II — Observations écrites présentées en vertu de l'article 20 du protocole sur le statut de la Cour de justice de la CEE

Dans son mémoire, M. Scaletta se réfère en premier lieu à l'arrêt du 25 juin 1975 (affaire 17/75, Anselmetti, Rec. 1975, p. 781) pour affirmer que les prestations en espèces au titre du régime belge de l'assurance maladie-invalidité sont visées, lorsqu'elles sont servies en tant que prestations d'invalidité, par l'article 10, paragraphe 1, du règlement no 1408/71. En conséquence, le lieu de résidence de M. Scaletta ne serait pas de nature à influencer en l'occurrence son droit acquis au titre de la législation belge à des prestations d'invalidité en espèces.

En second lieu, M. Scaletta relève que la Cour a décidé dans son arrêt du 12 novembre 1974 (affaire 35/74, Rzepa, Rec. 1974, p. 1241) que les règlements communautaires en matière de sécurité sociale « reposant sur une simple coordination des législations nationales en matière de sécurité sociale et laissant applicables les règles de prescription de celles-ci, il n'était pas indispensable de fixer dans ces règlements des règles de prescription ». Or, M. Scaletta considère que ce principe est pertinent pour l'interprétation de l'article 59 du règlement no 574/72 puisque, selon lui, il ne s'agit de rien d'autre en l'espèce que de la récupération tardive de prestations d'invalidité qui, pour des raisons d'ordre pratique, n'ont pas pu être reçues lors de leur versement normal.

De l'avis de M. Scaletta, l'article 59 du règlement no 574/72 doit en effet s'appliquer conjointement avec le droit national relatif à la prescription. Il renvoie, à cet égard, à l'article 106, paragraphe 1, 1o, de la loi belge précitée du 9 août 1963, qui dispose que « l'action en paiement de prestations de l'assurance indemnités se prescrit par deux ans, à compter de la fin du mois auquel se rapportent ces indemnités ».

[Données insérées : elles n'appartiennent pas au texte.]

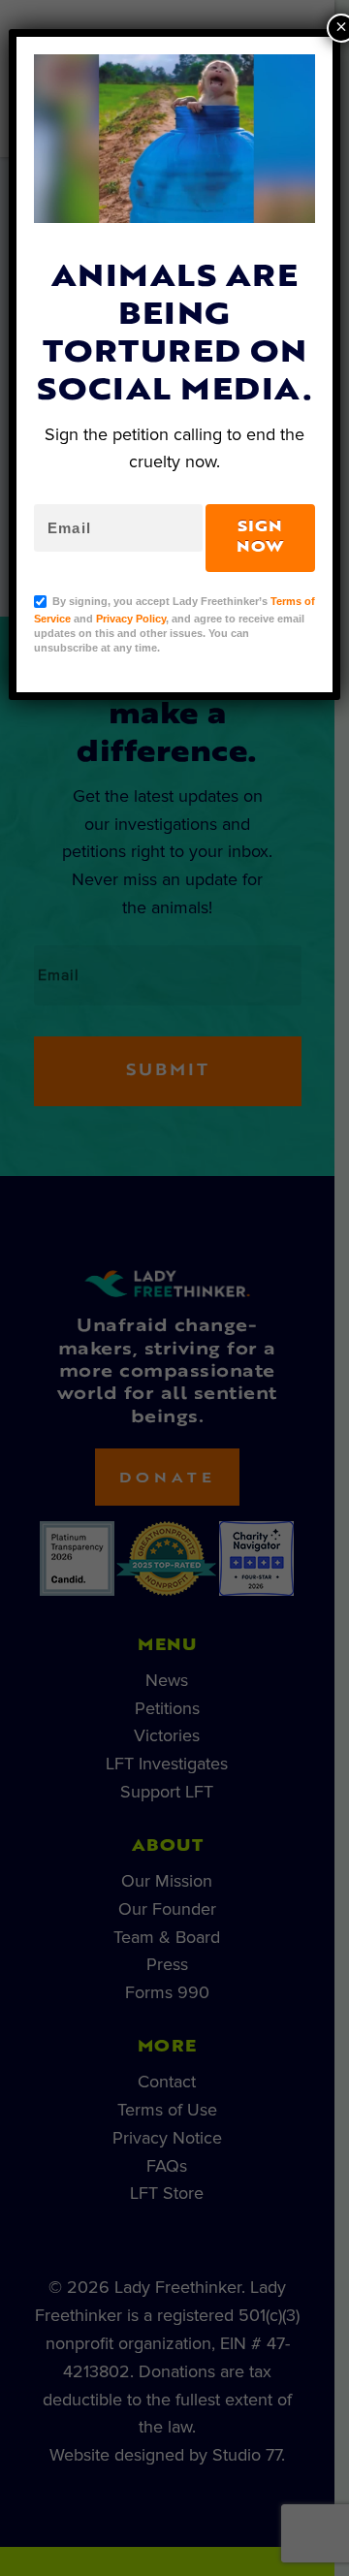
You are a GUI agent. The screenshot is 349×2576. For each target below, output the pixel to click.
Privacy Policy (131, 618)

M. Scaletta en conclut que la simple omission de la notification visée à l'article 59 du règlement no 574/72 ou l'accomplissement tardif de cette formalité ne saurait entraîner le refus des prestations, dès lors que selon le droit national applicable, le droit aux prestations n'est pas encore prescrit au moment où l'institution débitrice prend connaissance du transfert de résidence de l'intéressé. Il propose, dès lors, à la Cour de répondre de la manière suivante aux questions préjudicielles posées par la cour du travail de Mons:

« L'article 59 du règlement no 574/72 s'articulant aux dispositions du droit de sécurité sociale interne et les complétant, l'omission de notification ou la notification tardive d'un transfert de résidence ne saurait entraîner le refus des prestations si entretemps le droit ne s'est pas prescrit conformément aux dispositions légales nationales. »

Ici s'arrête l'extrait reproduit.